**DIRECTIONS**
Go over the data and copy out each line with "text" in it.

**PROVIDED INFORMATION**

..............................

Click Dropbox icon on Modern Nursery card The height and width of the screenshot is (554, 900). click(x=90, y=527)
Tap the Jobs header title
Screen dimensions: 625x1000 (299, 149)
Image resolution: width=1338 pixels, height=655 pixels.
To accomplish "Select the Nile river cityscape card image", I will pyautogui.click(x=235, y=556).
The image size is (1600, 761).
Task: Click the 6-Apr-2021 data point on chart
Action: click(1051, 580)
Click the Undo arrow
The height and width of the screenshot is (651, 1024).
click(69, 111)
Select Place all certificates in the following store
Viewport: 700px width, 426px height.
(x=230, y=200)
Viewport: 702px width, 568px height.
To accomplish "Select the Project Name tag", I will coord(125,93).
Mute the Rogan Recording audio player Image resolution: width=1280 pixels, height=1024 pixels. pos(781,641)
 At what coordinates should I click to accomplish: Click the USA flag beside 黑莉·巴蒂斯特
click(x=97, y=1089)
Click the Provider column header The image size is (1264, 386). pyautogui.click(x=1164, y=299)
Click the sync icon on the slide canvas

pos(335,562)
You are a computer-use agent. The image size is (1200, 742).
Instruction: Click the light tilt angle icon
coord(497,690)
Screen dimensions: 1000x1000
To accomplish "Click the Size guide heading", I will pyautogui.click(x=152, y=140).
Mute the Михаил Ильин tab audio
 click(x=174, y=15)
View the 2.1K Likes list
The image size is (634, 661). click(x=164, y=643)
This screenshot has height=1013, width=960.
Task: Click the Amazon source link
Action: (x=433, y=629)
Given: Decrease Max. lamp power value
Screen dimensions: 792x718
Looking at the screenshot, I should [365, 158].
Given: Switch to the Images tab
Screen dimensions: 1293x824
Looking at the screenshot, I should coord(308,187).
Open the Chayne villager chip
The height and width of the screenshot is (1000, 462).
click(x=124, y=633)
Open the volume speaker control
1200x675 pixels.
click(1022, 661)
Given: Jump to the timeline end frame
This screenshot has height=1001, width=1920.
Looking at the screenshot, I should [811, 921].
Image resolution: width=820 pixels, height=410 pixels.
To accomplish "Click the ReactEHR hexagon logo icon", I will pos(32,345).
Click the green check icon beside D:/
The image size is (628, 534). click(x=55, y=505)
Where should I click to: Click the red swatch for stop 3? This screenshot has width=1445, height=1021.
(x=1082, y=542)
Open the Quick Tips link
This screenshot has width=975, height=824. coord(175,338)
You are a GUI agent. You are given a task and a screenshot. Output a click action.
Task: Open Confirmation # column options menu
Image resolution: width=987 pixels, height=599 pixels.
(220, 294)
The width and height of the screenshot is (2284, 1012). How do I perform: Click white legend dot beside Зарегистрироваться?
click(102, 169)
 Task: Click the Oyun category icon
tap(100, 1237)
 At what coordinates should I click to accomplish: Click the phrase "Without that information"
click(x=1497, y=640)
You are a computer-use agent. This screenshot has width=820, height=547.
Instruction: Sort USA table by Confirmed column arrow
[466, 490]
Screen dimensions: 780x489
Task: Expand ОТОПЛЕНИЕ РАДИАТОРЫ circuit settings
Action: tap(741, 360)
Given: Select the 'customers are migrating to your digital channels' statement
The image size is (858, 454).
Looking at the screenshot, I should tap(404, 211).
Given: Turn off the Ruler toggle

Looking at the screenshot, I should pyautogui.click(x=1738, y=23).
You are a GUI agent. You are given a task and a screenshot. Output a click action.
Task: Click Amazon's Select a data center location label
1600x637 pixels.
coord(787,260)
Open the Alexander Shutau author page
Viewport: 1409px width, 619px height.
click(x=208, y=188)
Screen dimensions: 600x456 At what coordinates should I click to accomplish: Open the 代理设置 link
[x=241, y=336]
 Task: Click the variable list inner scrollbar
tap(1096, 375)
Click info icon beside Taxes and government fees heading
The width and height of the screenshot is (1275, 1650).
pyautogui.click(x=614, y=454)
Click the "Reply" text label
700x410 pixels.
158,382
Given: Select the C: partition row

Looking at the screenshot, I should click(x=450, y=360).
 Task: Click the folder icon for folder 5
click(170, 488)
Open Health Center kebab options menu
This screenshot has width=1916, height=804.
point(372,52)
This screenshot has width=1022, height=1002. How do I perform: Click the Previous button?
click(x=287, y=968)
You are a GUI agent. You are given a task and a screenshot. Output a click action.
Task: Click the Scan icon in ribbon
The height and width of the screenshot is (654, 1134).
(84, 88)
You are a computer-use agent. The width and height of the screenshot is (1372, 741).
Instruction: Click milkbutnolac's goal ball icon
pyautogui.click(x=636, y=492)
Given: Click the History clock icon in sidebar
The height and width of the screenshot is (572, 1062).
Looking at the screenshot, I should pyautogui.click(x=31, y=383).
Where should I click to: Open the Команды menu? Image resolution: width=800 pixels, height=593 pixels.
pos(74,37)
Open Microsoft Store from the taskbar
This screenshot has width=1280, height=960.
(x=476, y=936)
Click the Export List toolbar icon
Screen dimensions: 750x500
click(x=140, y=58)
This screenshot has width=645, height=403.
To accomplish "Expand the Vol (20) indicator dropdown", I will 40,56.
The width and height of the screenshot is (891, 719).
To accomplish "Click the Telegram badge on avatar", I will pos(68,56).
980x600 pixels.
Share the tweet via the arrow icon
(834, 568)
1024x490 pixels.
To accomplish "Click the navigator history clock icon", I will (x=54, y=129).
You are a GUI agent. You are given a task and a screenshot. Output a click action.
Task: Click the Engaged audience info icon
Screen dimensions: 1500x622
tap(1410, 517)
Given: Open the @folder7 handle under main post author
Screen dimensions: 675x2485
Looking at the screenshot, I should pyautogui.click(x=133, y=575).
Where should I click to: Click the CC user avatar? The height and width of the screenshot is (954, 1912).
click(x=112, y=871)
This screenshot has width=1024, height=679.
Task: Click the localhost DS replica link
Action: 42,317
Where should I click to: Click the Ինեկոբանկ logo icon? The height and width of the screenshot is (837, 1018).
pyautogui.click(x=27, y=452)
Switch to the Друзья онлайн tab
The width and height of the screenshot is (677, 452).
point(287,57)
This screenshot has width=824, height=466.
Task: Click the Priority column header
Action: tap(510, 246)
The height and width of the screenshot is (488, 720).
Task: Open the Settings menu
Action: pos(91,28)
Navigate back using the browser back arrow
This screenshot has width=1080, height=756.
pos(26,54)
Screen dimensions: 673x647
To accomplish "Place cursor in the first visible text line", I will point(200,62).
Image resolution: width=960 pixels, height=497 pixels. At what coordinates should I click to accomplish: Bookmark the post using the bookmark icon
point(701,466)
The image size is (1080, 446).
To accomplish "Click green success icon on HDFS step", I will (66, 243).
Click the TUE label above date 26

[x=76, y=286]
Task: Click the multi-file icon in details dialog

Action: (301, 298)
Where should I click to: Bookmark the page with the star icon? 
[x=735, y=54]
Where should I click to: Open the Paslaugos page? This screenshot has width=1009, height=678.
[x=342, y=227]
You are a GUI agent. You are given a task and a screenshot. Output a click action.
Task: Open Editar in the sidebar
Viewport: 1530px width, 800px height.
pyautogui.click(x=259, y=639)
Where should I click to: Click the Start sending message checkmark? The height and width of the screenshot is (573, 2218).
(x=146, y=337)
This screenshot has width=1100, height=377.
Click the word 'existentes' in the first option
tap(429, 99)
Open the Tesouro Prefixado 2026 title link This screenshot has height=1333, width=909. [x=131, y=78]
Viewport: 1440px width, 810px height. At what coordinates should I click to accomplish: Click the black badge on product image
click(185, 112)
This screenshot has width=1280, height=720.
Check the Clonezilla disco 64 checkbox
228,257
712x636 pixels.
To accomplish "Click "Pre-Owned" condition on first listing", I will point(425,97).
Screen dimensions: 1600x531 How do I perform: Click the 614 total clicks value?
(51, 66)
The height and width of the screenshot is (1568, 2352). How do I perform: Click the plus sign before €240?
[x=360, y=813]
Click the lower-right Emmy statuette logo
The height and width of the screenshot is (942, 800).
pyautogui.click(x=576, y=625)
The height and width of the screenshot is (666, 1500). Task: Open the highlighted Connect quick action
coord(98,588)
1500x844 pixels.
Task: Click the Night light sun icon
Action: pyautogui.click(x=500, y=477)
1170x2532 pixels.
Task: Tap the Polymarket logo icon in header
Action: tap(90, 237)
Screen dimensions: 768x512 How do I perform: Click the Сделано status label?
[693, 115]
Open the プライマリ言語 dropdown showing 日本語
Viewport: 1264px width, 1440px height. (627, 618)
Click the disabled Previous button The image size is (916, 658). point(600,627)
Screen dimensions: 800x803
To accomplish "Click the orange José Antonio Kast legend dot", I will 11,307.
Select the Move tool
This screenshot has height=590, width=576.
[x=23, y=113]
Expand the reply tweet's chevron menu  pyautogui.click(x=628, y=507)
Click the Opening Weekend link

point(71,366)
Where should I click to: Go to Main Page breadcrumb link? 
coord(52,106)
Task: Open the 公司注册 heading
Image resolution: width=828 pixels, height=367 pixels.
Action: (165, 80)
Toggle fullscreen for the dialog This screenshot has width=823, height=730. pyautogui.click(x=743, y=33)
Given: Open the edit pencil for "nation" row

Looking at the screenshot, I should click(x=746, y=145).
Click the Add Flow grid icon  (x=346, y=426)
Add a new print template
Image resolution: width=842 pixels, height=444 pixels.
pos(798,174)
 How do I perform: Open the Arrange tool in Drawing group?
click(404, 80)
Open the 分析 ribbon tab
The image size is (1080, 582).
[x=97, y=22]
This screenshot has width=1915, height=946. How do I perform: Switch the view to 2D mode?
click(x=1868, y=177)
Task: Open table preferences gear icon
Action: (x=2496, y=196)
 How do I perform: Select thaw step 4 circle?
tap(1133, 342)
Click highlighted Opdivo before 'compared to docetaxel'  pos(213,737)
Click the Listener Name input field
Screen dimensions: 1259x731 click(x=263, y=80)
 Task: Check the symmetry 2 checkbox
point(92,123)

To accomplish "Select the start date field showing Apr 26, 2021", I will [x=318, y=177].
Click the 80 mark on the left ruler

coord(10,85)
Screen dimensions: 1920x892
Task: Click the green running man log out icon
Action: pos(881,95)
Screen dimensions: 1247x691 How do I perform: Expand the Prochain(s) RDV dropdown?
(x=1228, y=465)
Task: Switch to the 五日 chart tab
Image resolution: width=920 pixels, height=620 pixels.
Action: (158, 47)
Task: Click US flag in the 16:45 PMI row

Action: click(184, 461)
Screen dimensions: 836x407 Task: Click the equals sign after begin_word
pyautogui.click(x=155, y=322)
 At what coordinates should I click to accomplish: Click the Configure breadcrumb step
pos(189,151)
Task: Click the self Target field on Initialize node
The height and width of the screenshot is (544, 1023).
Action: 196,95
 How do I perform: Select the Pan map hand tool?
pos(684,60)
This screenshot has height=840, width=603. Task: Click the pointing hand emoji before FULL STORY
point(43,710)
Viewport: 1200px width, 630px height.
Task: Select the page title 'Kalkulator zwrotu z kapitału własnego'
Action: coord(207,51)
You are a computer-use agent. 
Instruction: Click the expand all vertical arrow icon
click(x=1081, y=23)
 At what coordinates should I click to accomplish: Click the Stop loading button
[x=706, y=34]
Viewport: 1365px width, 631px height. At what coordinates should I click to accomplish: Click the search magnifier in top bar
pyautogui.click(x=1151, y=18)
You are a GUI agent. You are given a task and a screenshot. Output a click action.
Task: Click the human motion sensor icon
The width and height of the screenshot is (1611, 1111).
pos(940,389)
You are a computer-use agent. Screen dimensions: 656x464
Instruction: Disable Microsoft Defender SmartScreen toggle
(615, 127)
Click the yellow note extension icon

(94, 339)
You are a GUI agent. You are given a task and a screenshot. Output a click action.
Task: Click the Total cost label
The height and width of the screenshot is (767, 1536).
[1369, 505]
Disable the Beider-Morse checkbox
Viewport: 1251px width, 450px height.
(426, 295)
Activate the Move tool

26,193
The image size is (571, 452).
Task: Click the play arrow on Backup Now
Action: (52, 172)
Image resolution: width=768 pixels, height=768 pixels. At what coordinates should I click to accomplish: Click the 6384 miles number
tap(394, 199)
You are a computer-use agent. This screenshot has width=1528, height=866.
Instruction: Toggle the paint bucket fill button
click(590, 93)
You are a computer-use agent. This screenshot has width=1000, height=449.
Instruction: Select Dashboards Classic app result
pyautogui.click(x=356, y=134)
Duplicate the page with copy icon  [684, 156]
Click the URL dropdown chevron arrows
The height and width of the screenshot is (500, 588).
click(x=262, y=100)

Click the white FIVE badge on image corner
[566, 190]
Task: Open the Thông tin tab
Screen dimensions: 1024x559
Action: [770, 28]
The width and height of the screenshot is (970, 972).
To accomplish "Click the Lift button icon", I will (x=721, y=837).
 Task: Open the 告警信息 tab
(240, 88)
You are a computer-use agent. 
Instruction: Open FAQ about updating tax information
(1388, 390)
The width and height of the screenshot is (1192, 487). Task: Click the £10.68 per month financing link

..............................

**WRITTEN SOLUTION**
Click the "Reply" text label
To accomplish "Place cursor in the first visible text line", I will point(200,62).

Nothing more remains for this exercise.